### What to produce
Starting at the line where "View author Daniel Bratell's profile" occurs, reproduce each line through the end of the entries below exactly. Omit every picture.

### Dataset
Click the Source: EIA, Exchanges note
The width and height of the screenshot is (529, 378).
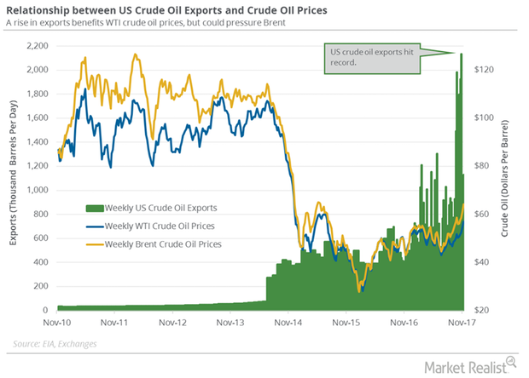[55, 344]
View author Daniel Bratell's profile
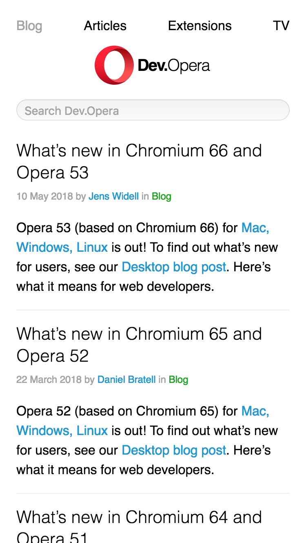Viewport: 306px width, 543px height. tap(126, 380)
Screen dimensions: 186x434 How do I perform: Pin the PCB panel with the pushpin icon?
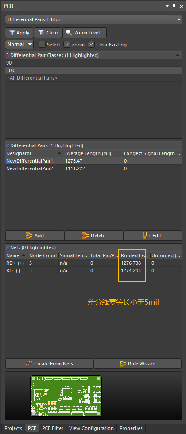(174, 6)
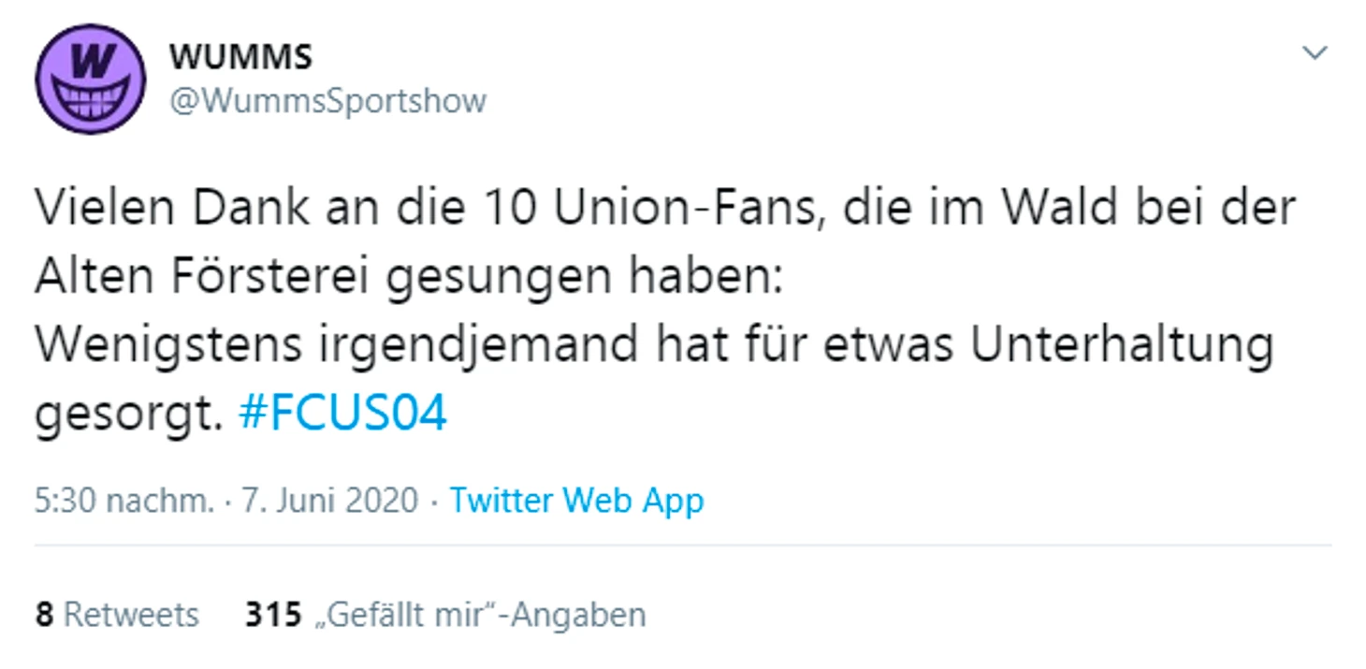Click the purple WUMMS avatar icon
Viewport: 1366px width, 669px height.
pos(90,80)
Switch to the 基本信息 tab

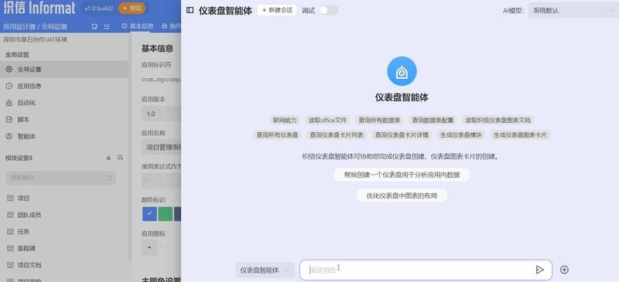pyautogui.click(x=138, y=26)
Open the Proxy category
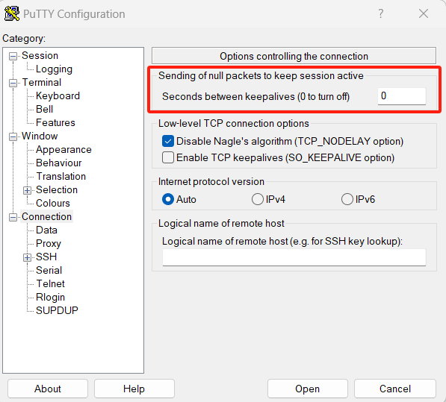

### Reply
View author Daniel Bratell's profile
Viewport: 306px width, 543px height. tap(126, 380)
Screen dimensions: 186x434 How do I perform: Pin the PCB panel with the pushpin icon?
(174, 6)
Click the purple WUMMS avatar icon
Viewport: 1366px width, 669px height.
pos(90,80)
Switch to the 基本信息 tab

pyautogui.click(x=138, y=26)
Open the Proxy category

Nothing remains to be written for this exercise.